Wrong. Fluffing was only the beginning.
I also needed flowers. Lots of them. “Makes the place cheerier!” I was assured. By the time of the first showing, there were so many flowers – including bamboo shoots the fluffer told me to put in the guest bathroom so it looked “Zen” rather than outdated – my place seemed not so much cheery as that I was mourning a revered and close relative. Even after a dash to a discount store to buy more, I ran out of vases and improvised with mason jars, water pitchers and an inherited silver coffee pot; if it was in the house, it was pressed into service.
Then my agents showed up and took photos for an eight page sales brochure that was intended as a convenient take-away reminder for anyone touring the house. It contained more pictures than I took on my last holiday. In glowing terms, the booklet listed all of my home’s many features and improvements. It included a report from a consulting engineer on the sturdy soundness of the 125-year old structure. There was even a floor plan. The closest to anything like this when my parents sold a house came when they hunted up a piece of scrap paper for someone who’d made an offer and wanted to sketch the room layout. In those days, websites and four-colour brochures with pages of photos and narrative weren’t used to sell homes; well, there was no web and printing a brochure meant paying an ink-stained wretch who set type, not a colour printer bought on sale for $99.

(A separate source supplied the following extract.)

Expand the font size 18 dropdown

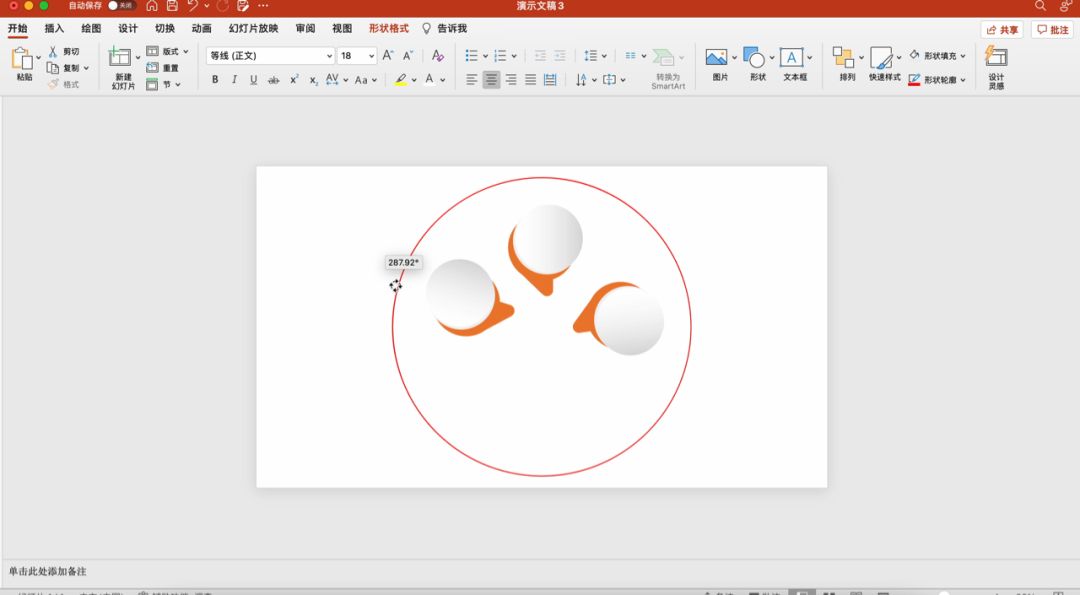click(x=371, y=56)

Finally, the day of my first open house arrived. Apparently, the nachtschleppers who spent two days cleaning under the fluffer’s steely eye was a starter kit. I had to spend the morning scouring the bathrooms and kitchen, dusting, vacuuming, changing the cat litter and spraying so much air freshener my house smelled like one of those over-perfumed women on the bus that no one will sit near. I even set the dining room table with crisp, new linens, hand painted Spanish dishes, crystal wine glasses and sterling silver flatware so anyone looking in the room would think that the Nobel Peace Prize Committee was dropping by for dinner the moment the open house ended – another fluffer dictate.
After I finished, I checked the house and that’s when it dawned on me.

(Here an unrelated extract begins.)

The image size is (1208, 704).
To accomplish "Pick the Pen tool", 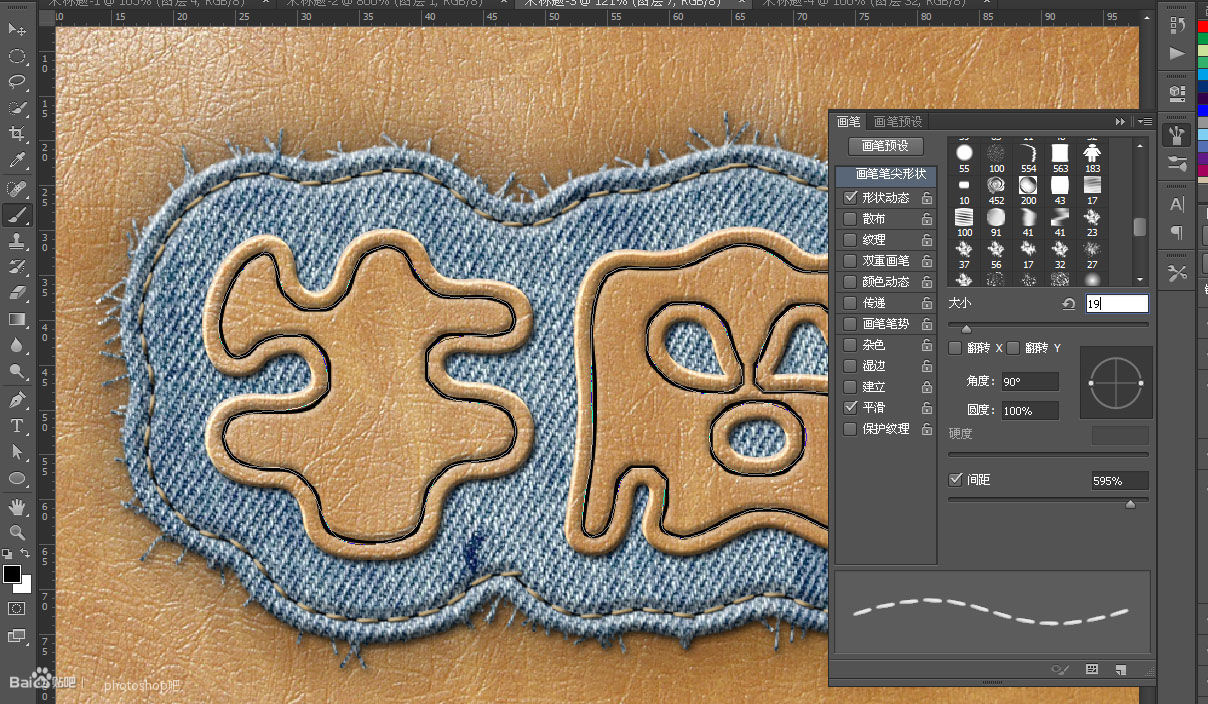I will 17,400.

Selling a home means making it look as if no one lives there – or ever did. I suddenly inhabited a bizarre-o world usually found only in movies, on television or in ads. Other than in a romantic comedy, who has $250 worth of flowers filling every room? Other than Marie Barone, the mother on Everybody Loves Raymond, who cleans their house every day? Other than in a commercial, who runs around spraying air freshener before someone visits? And I doubt that Buckingham Palace always keeps the dining room table set on the off-chance that Liz feels peckish and in the mood for a nosh.
But this is what my life has become.
Not that the effort has motivated – in real estate, I think motivated means “fooled” – someone into making a decent offer. Now, 22 days, four open houses and I’ve forgotten how many showing later, I’m wondering why I bothered. Yesterday, for example, there were two showings. The first was an arrogant, upper class twit in tweeds who walked through the house commenting disdainfully on everything he hated about the place. The second, a family resembling the Beverly Hillbillies, went room to room shucking in awe while their uncontrollable four year old daughter tried playing with anything she could reach when she wasn't chasing my poor cat.
I hate moving so when I bought the place in the mid-1990s, I declared that if I moved out, it would be feet first with an undertaker doing the heavy lifting. I’m not sure what made me change my mind but I’m thinking that perhaps my first instinct was correct. Maybe I should take the house off the market so that the next uninvited stranger touring my home actually will be from a funeral home.